WINTER LIGHT (1962): An Essay by
Peter CowieLike Quattrocento Italian painting, Ming porcelain, or the late quartets of Beethoven, Ingmar Bergman’s “chamber” films are an acquired taste. Winter Light represents the Swedish director’s most concentrated inquiry into the significance of religion, and of Lutheranism specifically. Does it, can it, have any relevance in a world where—at least in 1962—the nuclear threat hangs indiscriminately over mankind? Or where one individual cannot show compassion to his lover?
Immaculately shot by Sven Nykvist, acted with extraordinary intensity by the entire cast—and by Gunnar Björnstrand as Tomas Ericsson and Ingrid Thulin as Märta Lundberg in particular—Winter Light clasps us by the throat with numbed fingers and demands a response. Gone is the baroque imagery, the grandiose dialogue of Bergman’s 1950s classics like The Seventh Seal and Wild Strawberries. Bergman, much influenced at this period by his Estonian wife, the pianist Käbi Laretei, whittles down his style to a level at which every word resonates with significance, every shot is unblinking, and every performance is so authentic as to make us shift uncomfortably in our seats. Björnstrand, playing the cowardly pastor, fell sick himself during the shooting and managed to complete his role only under a doctor’s care, and beneath Bergman’s relentless gaze.

» **YOUR TASKS**
1. Can you repeat the essay on Winter Light word for word from "Immaculately shot by" to "Bergman’s relentless gaze."?
2. How might the essay on Winter Light carry on after its final sentence? Write the next part of it.
Nothing in the records is needed for this work.

» **DATA SUPPLIED**
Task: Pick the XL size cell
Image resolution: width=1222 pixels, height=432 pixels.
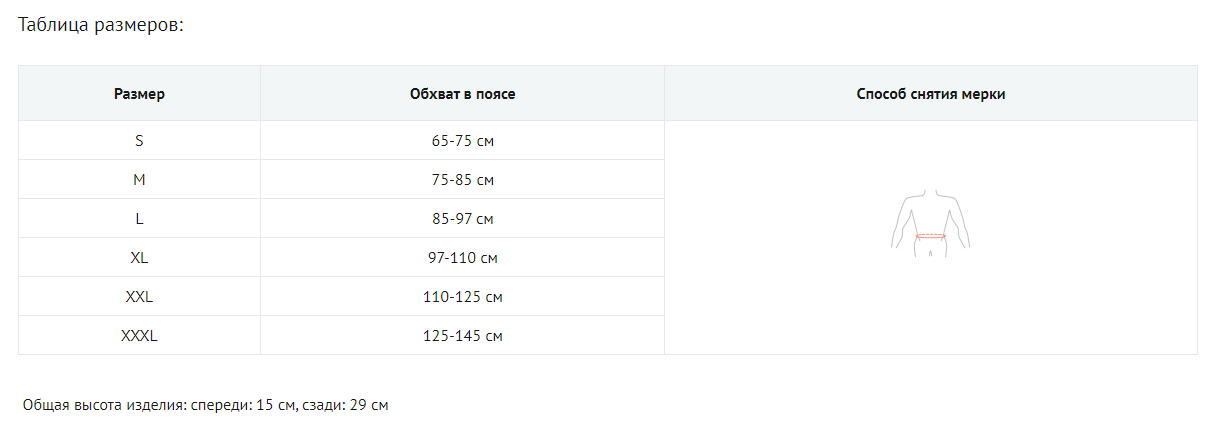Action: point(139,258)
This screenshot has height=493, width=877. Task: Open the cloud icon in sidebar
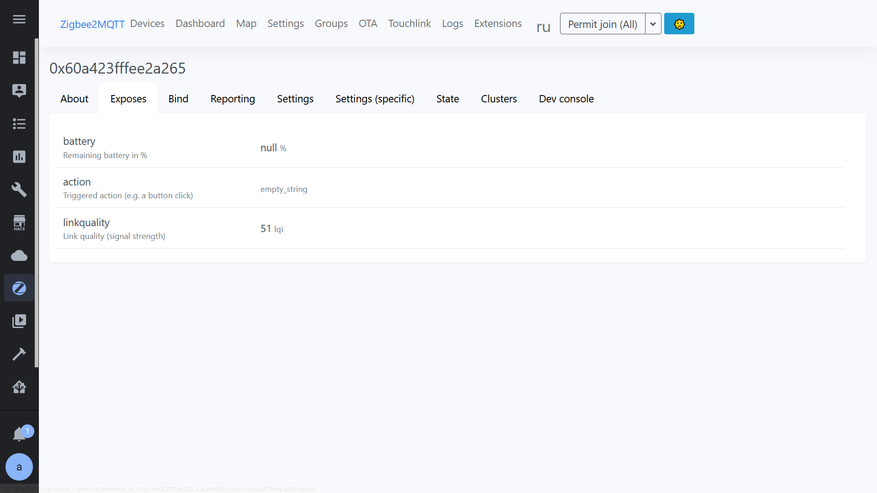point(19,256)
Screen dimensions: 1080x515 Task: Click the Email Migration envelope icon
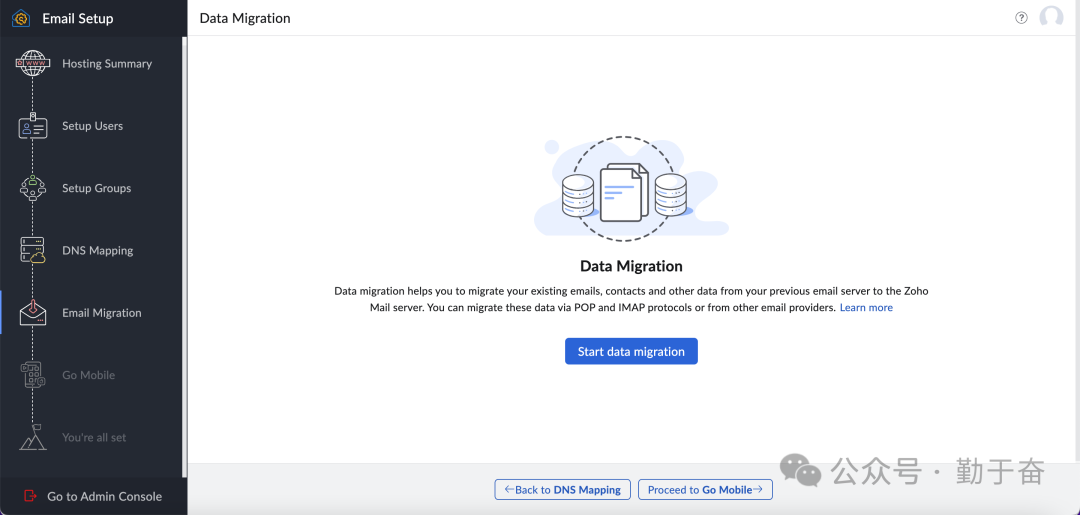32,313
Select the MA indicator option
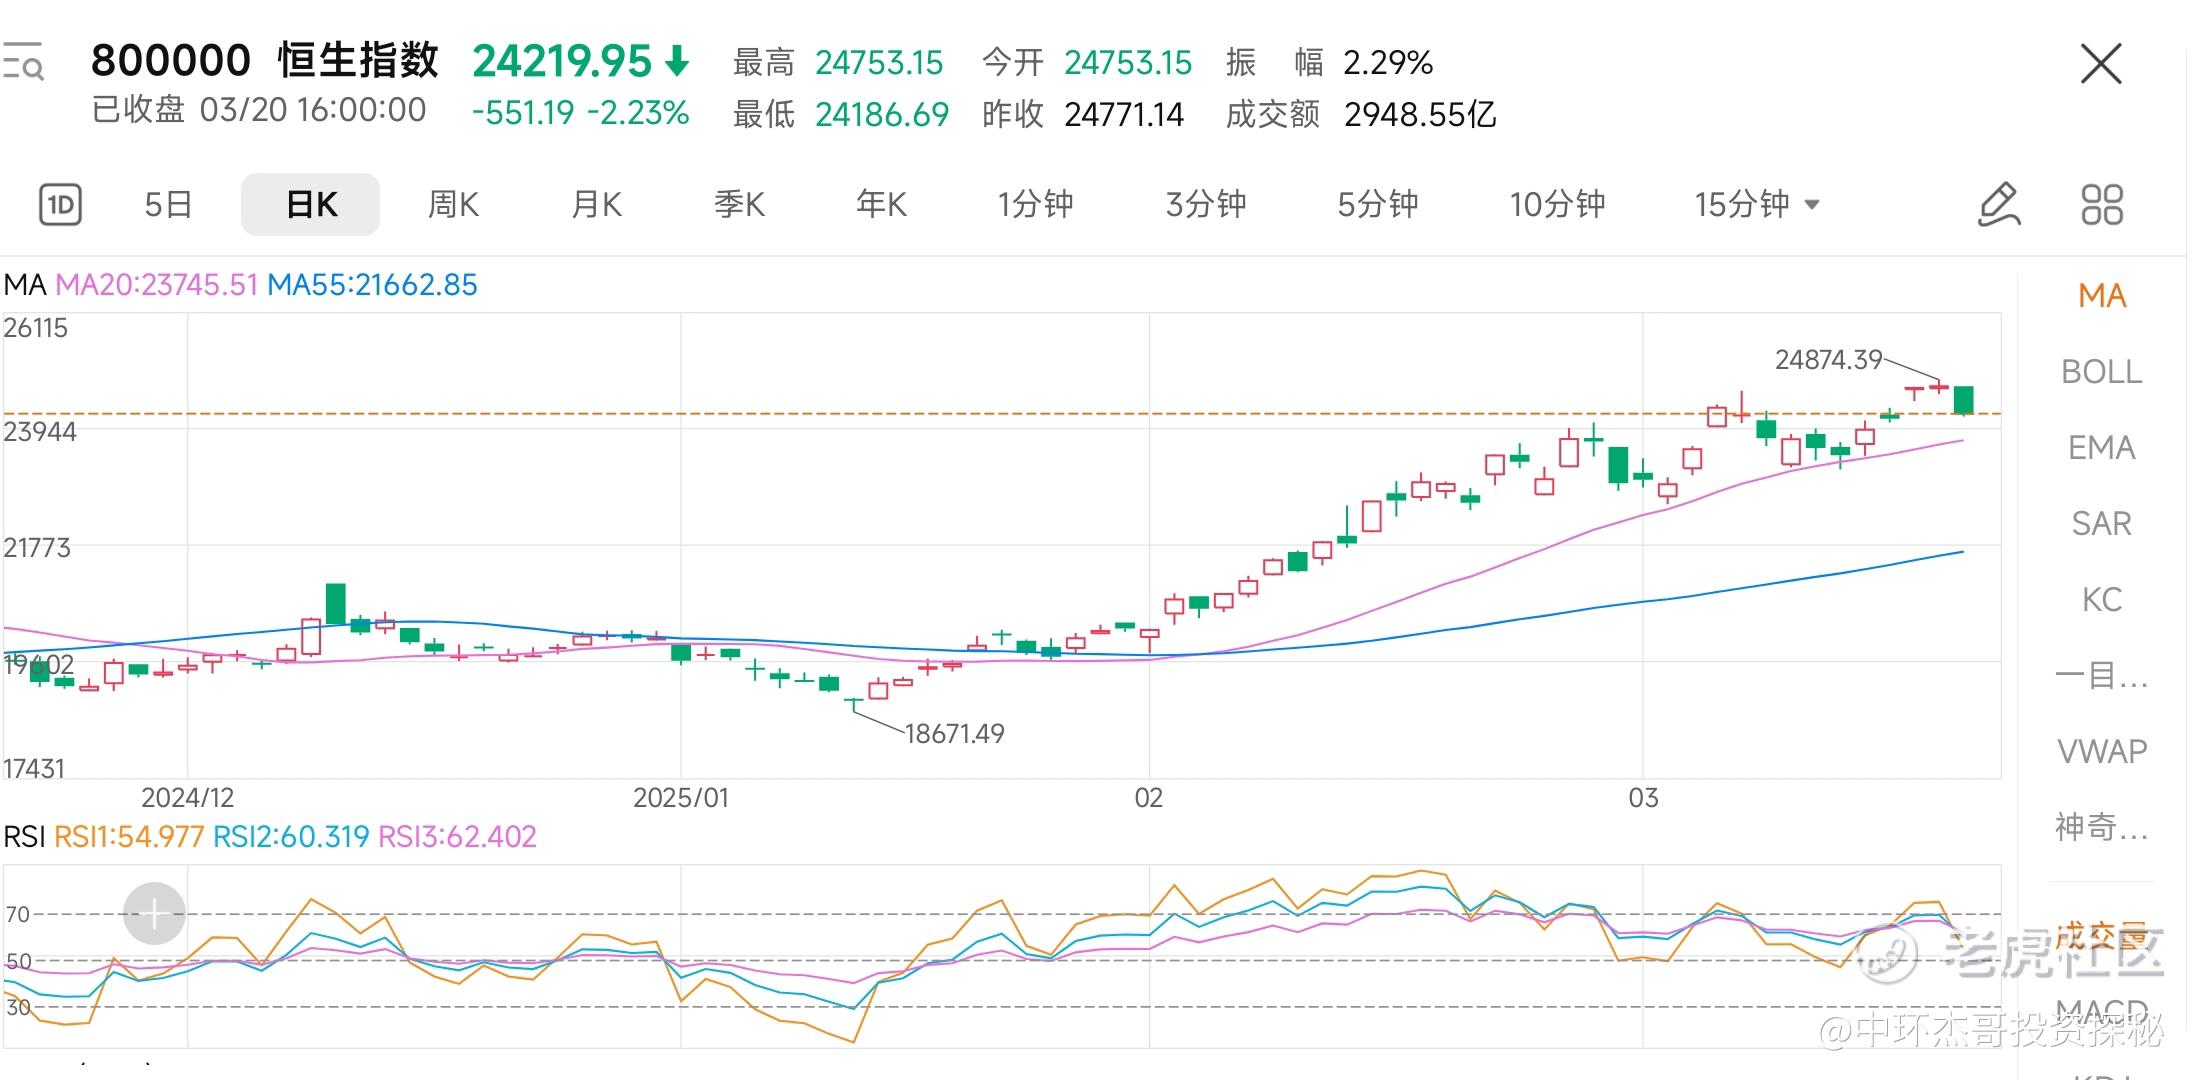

--

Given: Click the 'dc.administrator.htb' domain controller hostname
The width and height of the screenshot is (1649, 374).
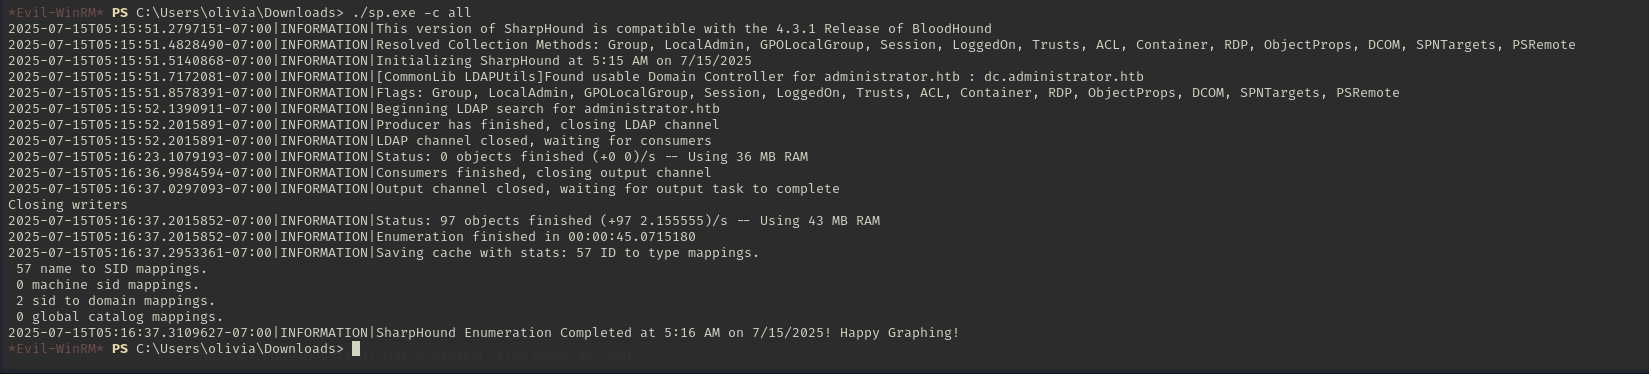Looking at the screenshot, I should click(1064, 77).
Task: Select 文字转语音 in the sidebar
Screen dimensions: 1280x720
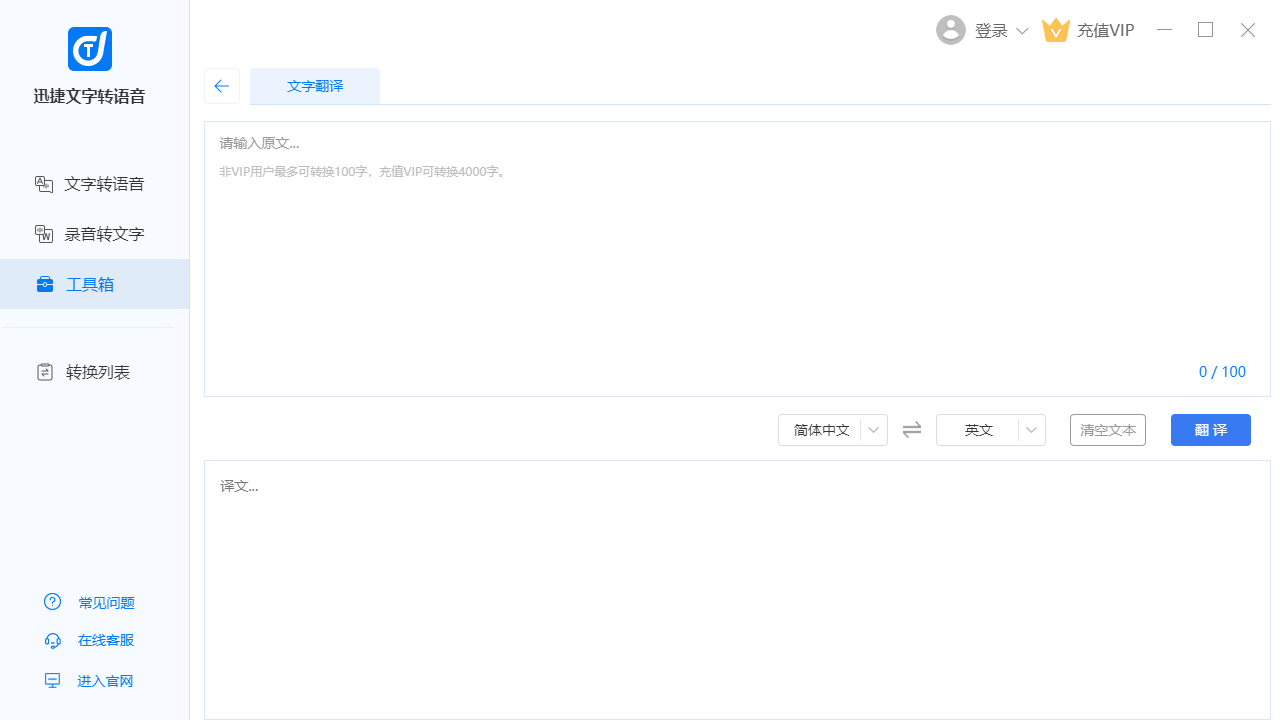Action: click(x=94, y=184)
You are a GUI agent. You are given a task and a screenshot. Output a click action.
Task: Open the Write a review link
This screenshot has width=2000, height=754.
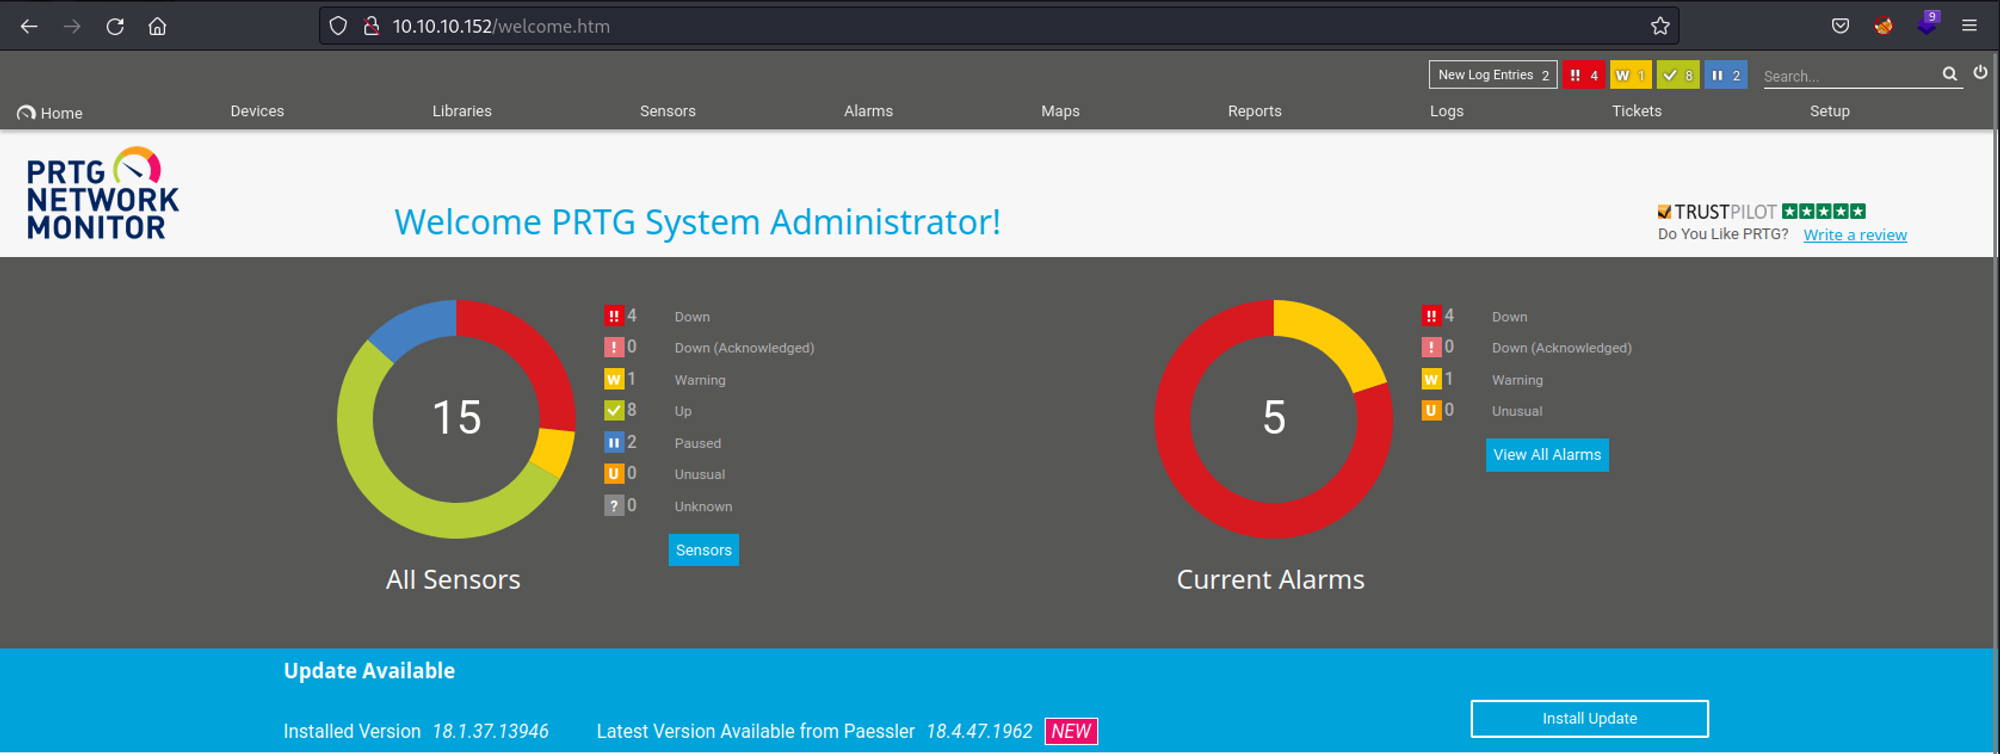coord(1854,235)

---

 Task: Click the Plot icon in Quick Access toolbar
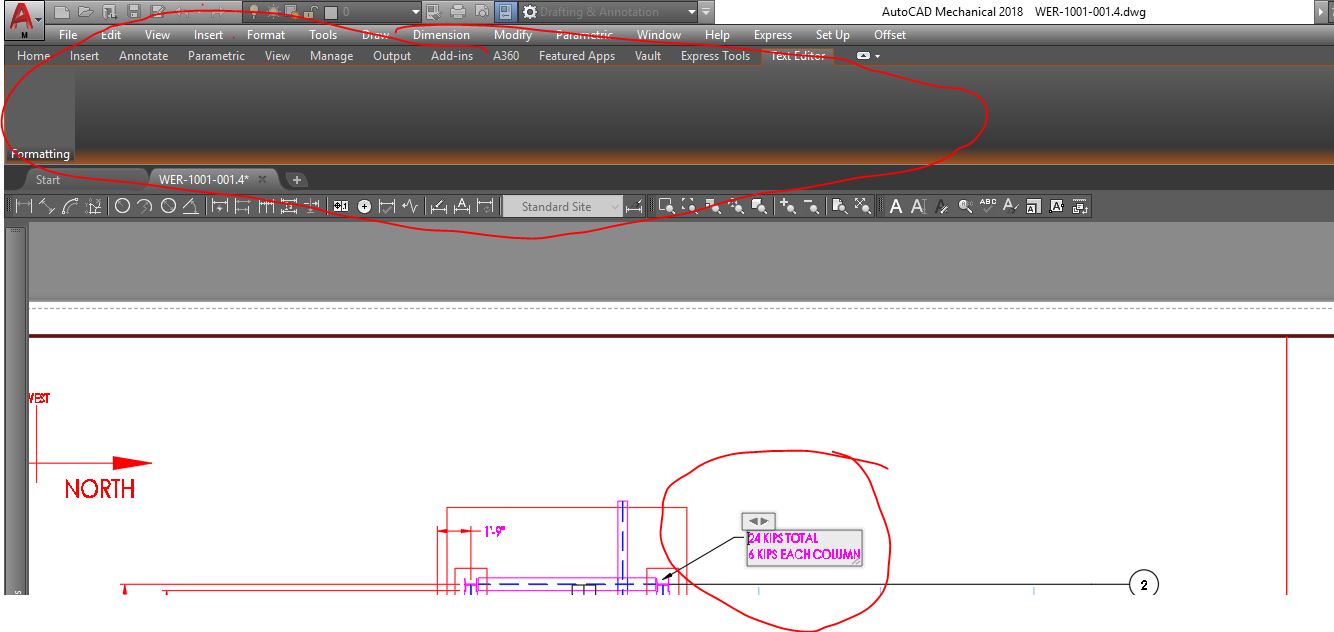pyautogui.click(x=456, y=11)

» **RESPONSES IN ORDER**
1.
Immaculately shot by Sven Nykvist, acted with extraordinary intensity by the entire cast—and by Gunnar Björnstrand as Tomas Ericsson and Ingrid Thulin as Märta Lundberg in particular—Winter Light clasps us by the throat with numbed fingers and demands a response. Gone is the baroque imagery, the grandiose dialogue of Bergman’s 1950s classics like The Seventh Seal and Wild Strawberries. Bergman, much influenced at this period by his Estonian wife, the pianist Käbi Laretei, whittles down his style to a level at which every word resonates with significance, every shot is unblinking, and every performance is so authentic as to make us shift uncomfortably in our seats. Björnstrand, playing the cowardly pastor, fell sick himself during the shooting and managed to complete his role only under a doctor’s care, and beneath Bergman’s relentless gaze.

2.
“In 1959,” Bergman told then-apprentice Vilgot Sjöman during the production, “my wife and I went to say hello to the pastor who had married us. On the way, in the village shop, we saw his wife talking very seriously to a schoolgirl. When we reached the vicarage, the pastor told us that this little girl’s father had just committed suicide. The pastor had had several conversations with him earlier, but to no avail.” From such a small incident Bergman weaves the texture of his tale, in which one man’s suicide induces a spiritual crisis for the local pastor and his mistress.
While preparing Winter Light, Bergman visited several churches in Uppland (just north of Stockholm) and sat for an hour or two in each one, seeking inspiration for the close of the film. One Sunday, he asked his father to accompany him. As they waited for a Communion service to begin on a chill spring morning in one particular small church, the pastor declared that he was ill and could not preside over a full service. Bergman’s father hurried out to the vestry, and soon afterwards the Communion began, with Pastor Erik Bergman assisting his sick colleague. “Thus,” recalls the director in his autobiography, “I was given the end of Winter Light and the codification of a rule I have always followed and was to follow from then on: Irrespective of everything, you will hold your Communion. It is important to the churchgoer, but even more important to you.”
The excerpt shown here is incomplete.